For this step, let’s create an alert that will trigger whenever the error percentage rate on the
android service goes above 5%. Let’s tell Lightstep to send that alert to the on-call team’s Slack channel every 10 minutes until it’s resolved.
We’ll start by creating a Slack notification destination. In Lightstep, the Destinations tab of the Alerts view shows all current notification destinations that alerts can be sent to. Click New Message Destination to create a destination for the on-call Slack channel.
In the dialog, you use the dropdown to search for the channel you want to post the alerts to. In this case, we’ll search for
#on-call. When you click Save, the new destination now appears in the list.
Now that we have a destination to send the alert to, we can create the alert on a Stream. We have a Stream that monitors the
androidservice, so we’ll use that.
When we open the Stream view, we can see that there have been errors. Good thing we’re creating an alert!
Click the Create Alert button to create the alert.
We’ll define the threshold to send the alert in this dialog. Choose Error Percentage for the Signal, set the Threshold to be above 5%, and the Evaluation Window to be 5 minutes, meaning that the alert won’t be sent until the violation lasts for 5 minutes.
Now we’ll add a notification destination and configure where to send the alerts and how often. Click Add Notification Destinations and select Slack for the Integration, the #on-call channel as the Destination, and set the Interval to be 5m, meaning the alert will be sent every 5 minutes until resolved. Once you click Create, the alert appears on the Stream. A dotted grey line on the Stream shows the threshold and the name of the alert that will trigger when the threshold is crossed.
That’s it! Now we wait for the threshold to be crossed and the alert to be sent.
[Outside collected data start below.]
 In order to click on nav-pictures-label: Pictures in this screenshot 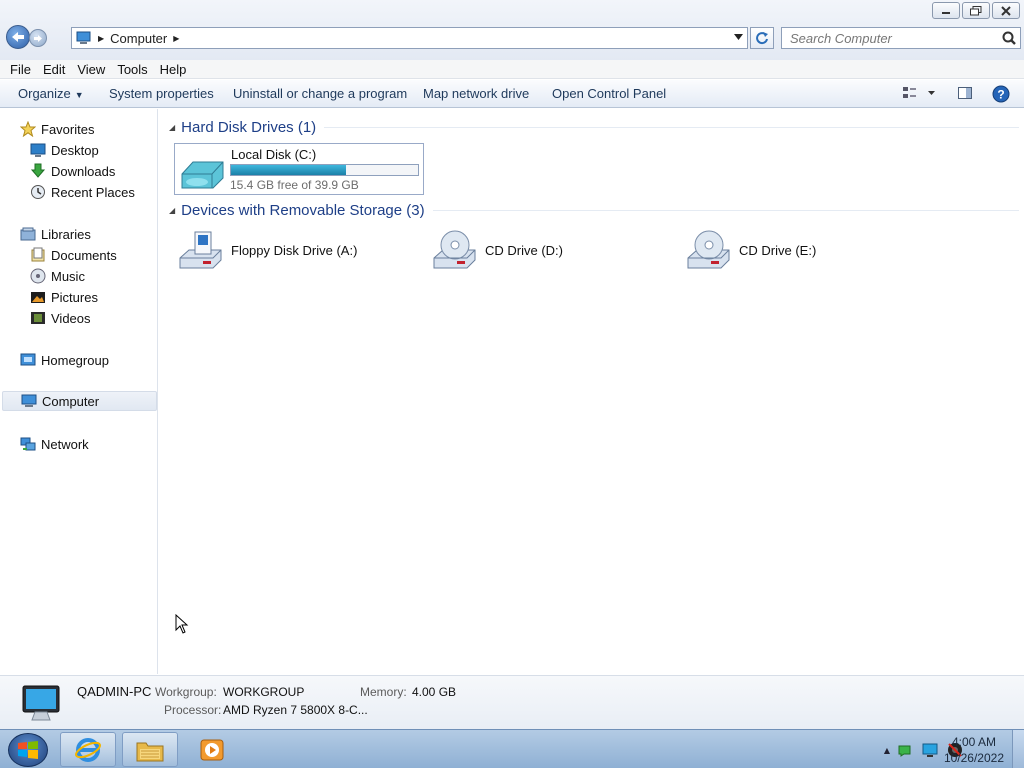, I will do `click(74, 297)`.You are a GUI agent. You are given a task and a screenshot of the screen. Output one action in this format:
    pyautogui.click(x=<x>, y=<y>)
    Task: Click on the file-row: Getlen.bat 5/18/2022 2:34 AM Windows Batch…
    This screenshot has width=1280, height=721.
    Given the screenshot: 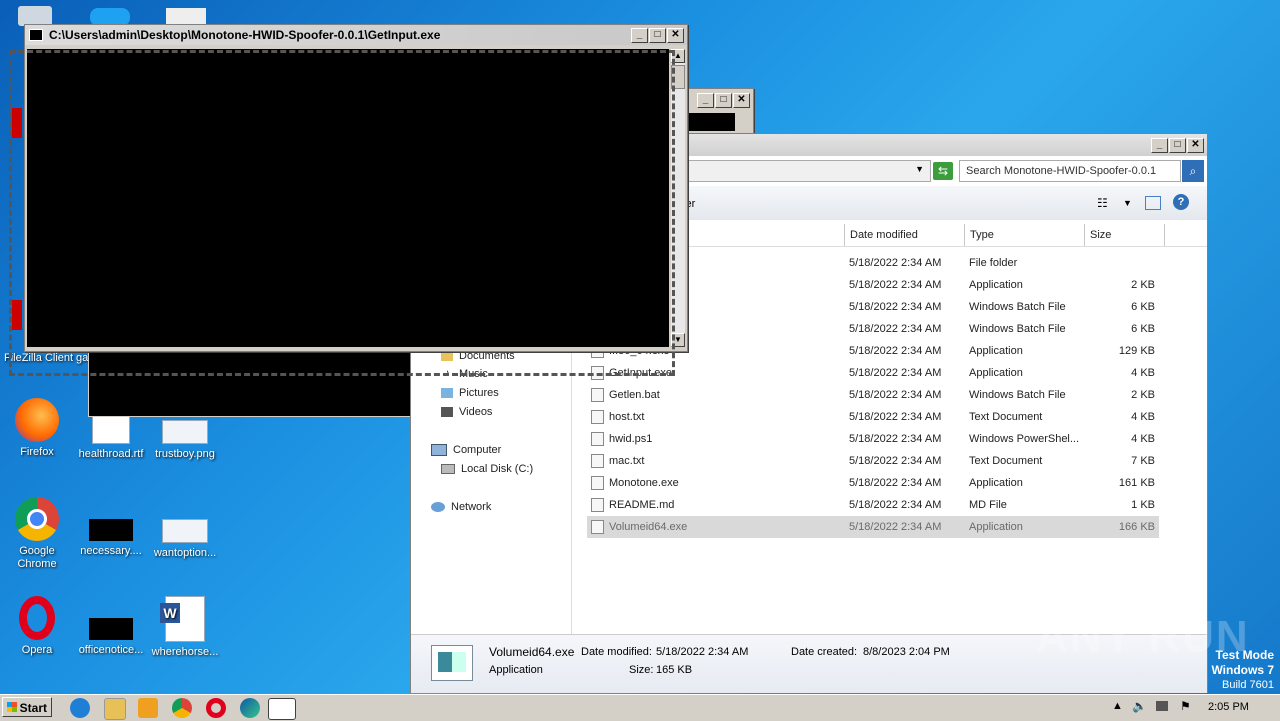 What is the action you would take?
    pyautogui.click(x=873, y=395)
    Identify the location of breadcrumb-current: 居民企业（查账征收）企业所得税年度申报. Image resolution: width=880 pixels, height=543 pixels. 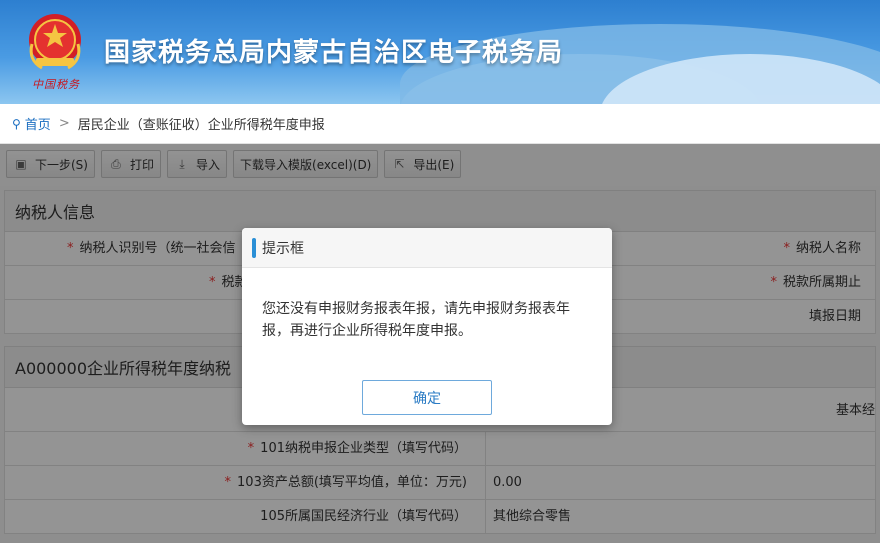
(201, 126).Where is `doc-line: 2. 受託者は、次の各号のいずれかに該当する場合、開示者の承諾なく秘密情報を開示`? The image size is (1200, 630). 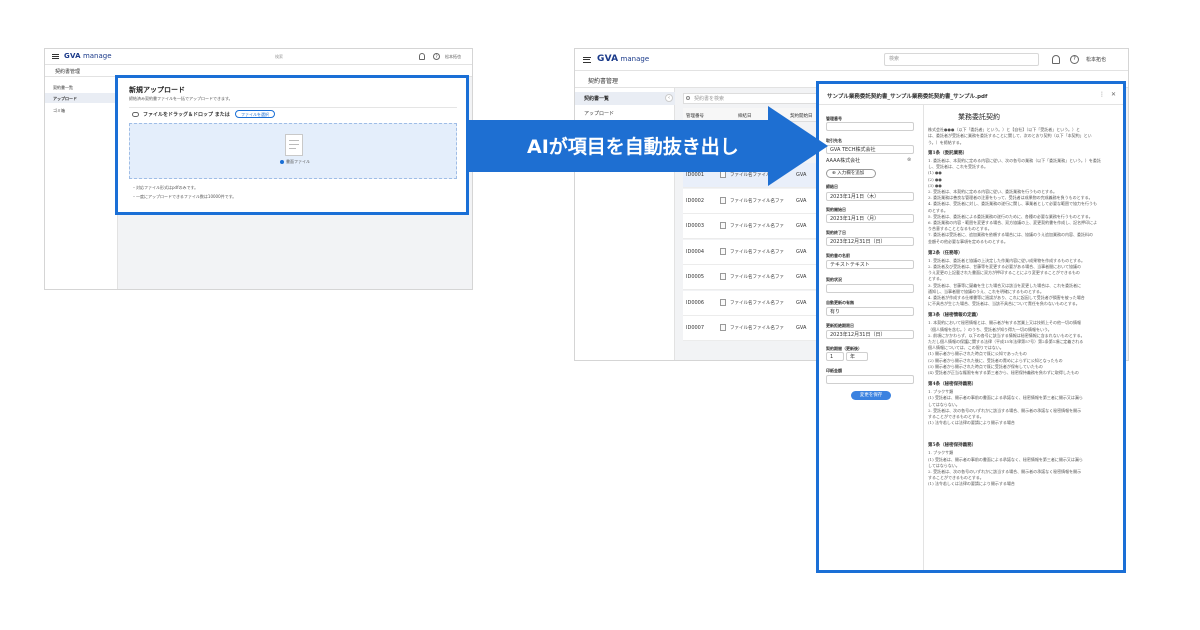 doc-line: 2. 受託者は、次の各号のいずれかに該当する場合、開示者の承諾なく秘密情報を開示 is located at coordinates (1005, 471).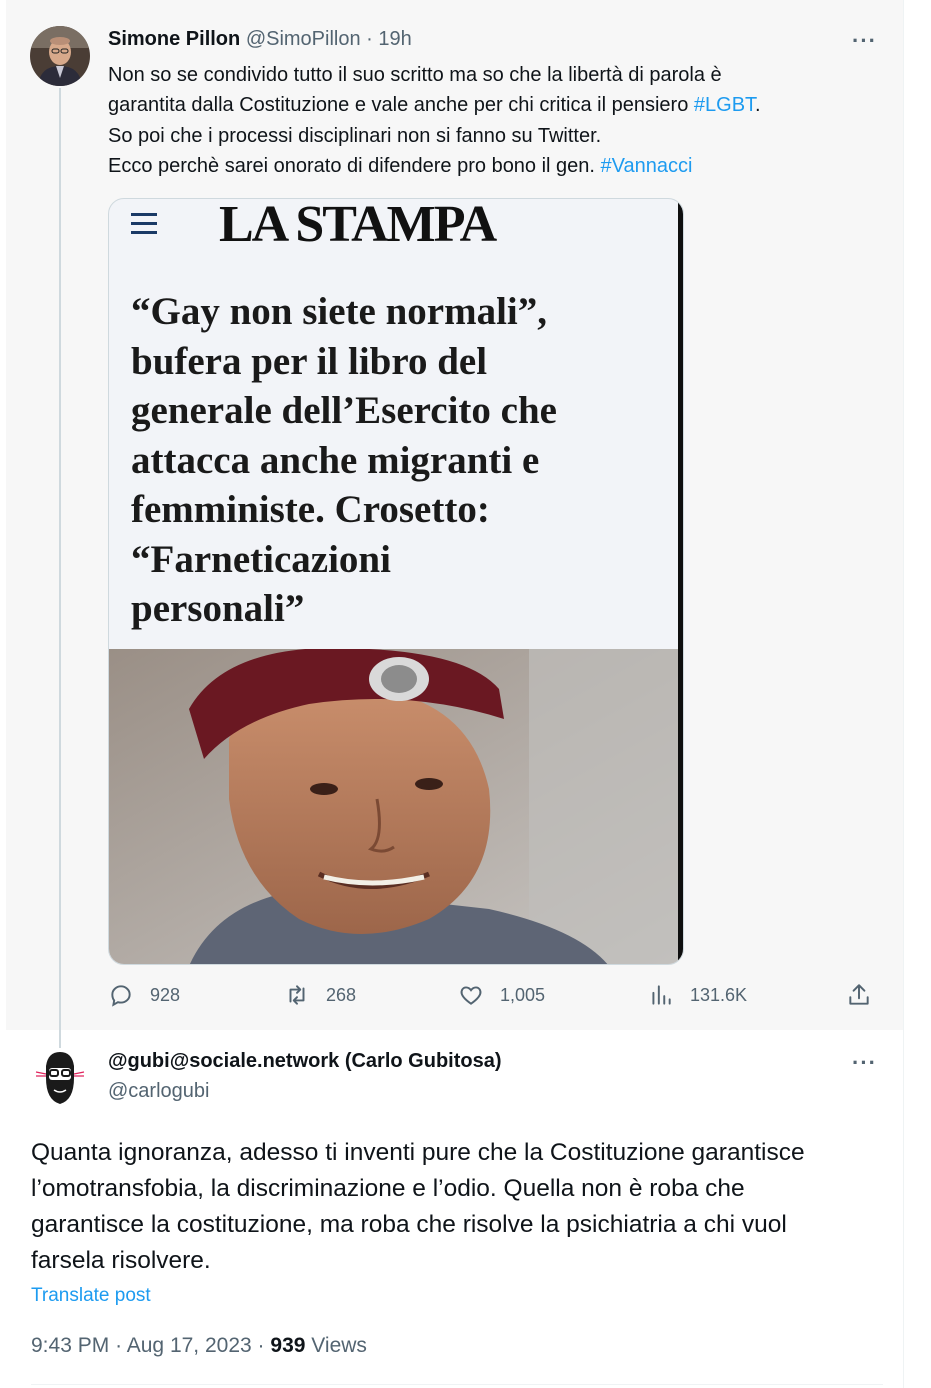 This screenshot has width=931, height=1388. I want to click on reply-count: 928, so click(166, 994).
Sure enough - it happened again! The on-call team can click one of the example traces to see what’s going on. Looks like it might be a 429 error code coming from the
get-store-data operation on the
In the next step, we’ll see how we can make it easy for the team to begin remediation by adding links from Lightstep to other tools the team uses.
What Did We Learn?
- You create alerts on Streams. Lightstep Satellites continuously monitor 100% of your telemetry data, looking for instances where defined thresholds are crossed.
- You create alerts by defining a destination for the alert, a threshold that should trigger the alert, and rules for when the alert should be sent.